When the optional Rust engine is available in the environment, SC-NeuroCore automatically uses it for NetworkRunner, E-I network simulation, batch model dispatch, and SIMD bitstream ops. Everything works without it: NumPy fallbacks are used. See Install Profiles for the base install, optional extras, and source-build path for acceleration.

Python
from sc_neurocore import VectorizedSCLayer, BitstreamEncoder

layer = VectorizedSCLayer(n_inputs=8, n_neurons=4, length=1024)
output = layer.forward([0.3, 0.5, 0.7, 0.2, 0.8, 0.1, 0.6, 0.4])
print(output)  # array of firing-rate probabilities

Architecture

Tier Modules Ships in wheel
Core neurons, synapses, layers, sources, utils, recorders, accel, compiler, hdl_gen, hardware Yes
Simulation hdc, solvers, transformers, learning, graphs, ensembles, export, pipeline, training Yes
Domain bridges quantum API guards, adapters/holonomic, scpn API guards ship; Qiskit/PennyLane/JAX extras are research-grade opt-ins
Research robotics, physics, bio, optics, chaos, sleep, interfaces Source only
Frontier analysis, viz, audio, dashboard, generative, world_model, swarm Source only

See Architecture for the full package map and Package Boundary Decision for the current optional-extra, source-checkout, and Rust workspace decisions.

Tutorials

Tutorial Topic
SC Fundamentals Bitstream encoding, arithmetic, noise analysis
Building Your First SNN Neurons, synapses, layers, simulation
Surrogate Gradient Training Train SNNs with backpropagation
Hyper-Dimensional Computing Symbolic AI with high-dimensional vectors
FPGA in 20 Minutes Train → quantise → synthesise → deploy
FPGA Deploy Cookbook Five-minute scaffold, optional synthesis, report-to-optimiser handoff
Rust Engine & Performance SIMD tiers, GPU, benchmarking
Brunel Network Translation Brian2 → SC conversion workflow
Spike Codec Library 6 codecs for BCI, probes, neuromorphic, real-time

Documentation

Demo

See the Neuron Explorer Notebook for an interactive walkthrough of the generated model catalogue with voltage traces, phase portraits, and F-I curves.

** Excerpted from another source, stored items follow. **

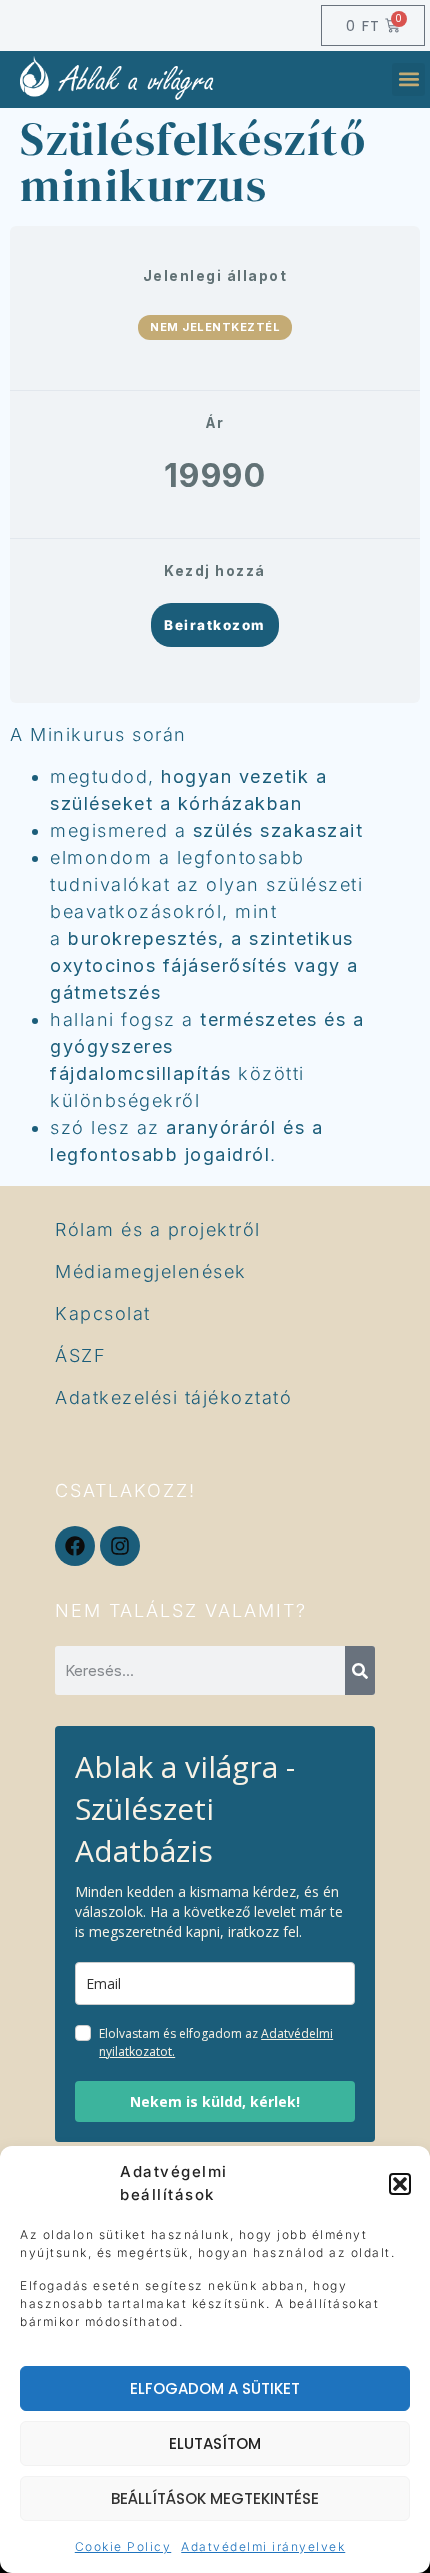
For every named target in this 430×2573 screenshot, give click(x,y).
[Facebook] (75, 1546)
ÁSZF (80, 1355)
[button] (400, 2184)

The NIR Bridge Notebook demonstrates importing NIR graphs and simulating spiking networks. Or try the Quickstart on Google Colab — no installation required.

Community & Ecosystem

SC-NeuroCore integrates with the NIR (Neuromorphic Intermediate Representation) ecosystem, connecting to Norse, snnTorch, Lava-DL, and hardware targets including BrainScaleS-2, Loihi, and SpiNNaker2. SC-NeuroCore adds the missing FPGA deployment backend via bit-true Verilog co-simulation.